Ia menambahkan bahwa kesenian tradisional tersebut kini semakin jarang ditampilkan dalam berbagai kegiatan adat maupun sosial karena dianggap kurang praktis dibandingkan bentuk hiburan modern. Situasi ini turut mempersempit ruang ekspresi budaya lokal di tengah masyarakat.
“Disamping itu rendahnya literasi budaya masyarakat terhadap onang-onang yang terkandung dalam seni lisan ini belum dipahami secara mendalam, terutama oleh generasi muda,” ungkap Dedi.
Dedi menilai Perkumpulan Kesenian Lubuk Raya memiliki posisi penting dalam upaya pelestarian budaya karena selama ini berperan sebagai penjaga tradisi onang-onang di wilayah tersebut.

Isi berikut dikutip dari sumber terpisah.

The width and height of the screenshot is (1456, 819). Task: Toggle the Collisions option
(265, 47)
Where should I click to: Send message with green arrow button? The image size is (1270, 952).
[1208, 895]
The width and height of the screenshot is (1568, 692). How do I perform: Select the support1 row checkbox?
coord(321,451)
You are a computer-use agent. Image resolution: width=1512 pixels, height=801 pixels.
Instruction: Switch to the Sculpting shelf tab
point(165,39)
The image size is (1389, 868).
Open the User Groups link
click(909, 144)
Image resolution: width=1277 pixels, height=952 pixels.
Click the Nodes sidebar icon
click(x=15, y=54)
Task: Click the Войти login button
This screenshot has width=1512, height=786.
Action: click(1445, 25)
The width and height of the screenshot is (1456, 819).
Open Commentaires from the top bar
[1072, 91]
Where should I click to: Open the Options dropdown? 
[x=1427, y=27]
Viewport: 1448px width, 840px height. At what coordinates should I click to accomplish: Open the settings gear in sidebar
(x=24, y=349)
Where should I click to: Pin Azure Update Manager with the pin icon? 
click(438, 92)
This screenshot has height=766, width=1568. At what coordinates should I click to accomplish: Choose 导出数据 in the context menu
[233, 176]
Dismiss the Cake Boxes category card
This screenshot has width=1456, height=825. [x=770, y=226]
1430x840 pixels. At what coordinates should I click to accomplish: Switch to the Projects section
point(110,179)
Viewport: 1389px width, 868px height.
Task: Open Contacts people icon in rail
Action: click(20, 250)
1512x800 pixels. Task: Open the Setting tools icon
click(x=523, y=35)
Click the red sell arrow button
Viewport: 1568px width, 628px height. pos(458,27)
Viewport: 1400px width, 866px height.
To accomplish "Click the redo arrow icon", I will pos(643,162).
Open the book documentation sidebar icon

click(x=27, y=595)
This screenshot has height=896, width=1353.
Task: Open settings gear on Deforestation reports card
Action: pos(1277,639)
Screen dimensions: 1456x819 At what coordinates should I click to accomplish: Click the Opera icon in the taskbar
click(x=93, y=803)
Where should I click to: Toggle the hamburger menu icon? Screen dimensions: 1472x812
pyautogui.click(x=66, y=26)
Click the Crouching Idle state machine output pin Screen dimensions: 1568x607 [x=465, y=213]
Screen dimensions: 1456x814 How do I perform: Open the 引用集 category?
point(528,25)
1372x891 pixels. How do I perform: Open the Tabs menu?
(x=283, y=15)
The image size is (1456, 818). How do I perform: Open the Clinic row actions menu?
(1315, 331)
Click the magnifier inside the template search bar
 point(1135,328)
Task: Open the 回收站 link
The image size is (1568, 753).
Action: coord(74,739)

“Perkumpulan kesenian Lubuk Raya memiliki pengalaman, pengetahuan, dan jaringan komunitas yang menjadi modal utama dalam mendokumentasikan dan mentransmisikan seni tradisi lisan onang-onang,” kata Dedi.
Melalui program ini, pelestarian seni tradisi diharapkan dapat dipadukan dengan strategi peningkatan literasi budaya melalui pelatihan, dokumentasi digital, serta pengembangan metode penyampaian yang lebih menarik dan relevan dengan perkembangan zaman.
“Ini bertujuan untuk menjembatani generasi muda dengan warisan budaya lokal sehingga nilai-nilai moral, sosial, dan identitas komunitas yang terkandung dalam onang-onang dapat dipahami, diapresiasi, dan diteruskan secara berkelanjutan dan berkolaborasi dengan mitra perkumpulan kesenian lubuk raya,” terangnya.
Menurut Dedi, program tersebut tidak hanya berfokus pada upaya menjaga keberadaan onang-onang, tetapi juga menjadikannya sebagai sarana untuk meningkatkan indeks pembangunan literasi masyarakat.
“Pencapaian dalam pelaksanaan program ini terciptanya pertunjukan seni tradisi lisan yang komprehensif dan pendokumentasi yang sistematis baik dalam bentuk tertulis maupun digital, sehingga mempermudah akses masyarakat dan generasi muda untuk mempelajari seni tradisi lisan,”kata Dedi.
Sebagai tindak lanjut dari program tersebut, pihak penyelenggara berencana menggelar Festival Onang-Onang pada 8 Agustus 2026. Kegiatan itu akan melibatkan peserta berusia 13 hingga 30 tahun dengan format tim yang terdiri dari satu orang par onang-onang dan dua orang parnotor. Setiap kelompok peserta akan menampilkan pertunjukan berdurasi sekitar 20 menit sebagai bagian dari upaya regenerasi pelaku seni tradisi di daerah tersebut.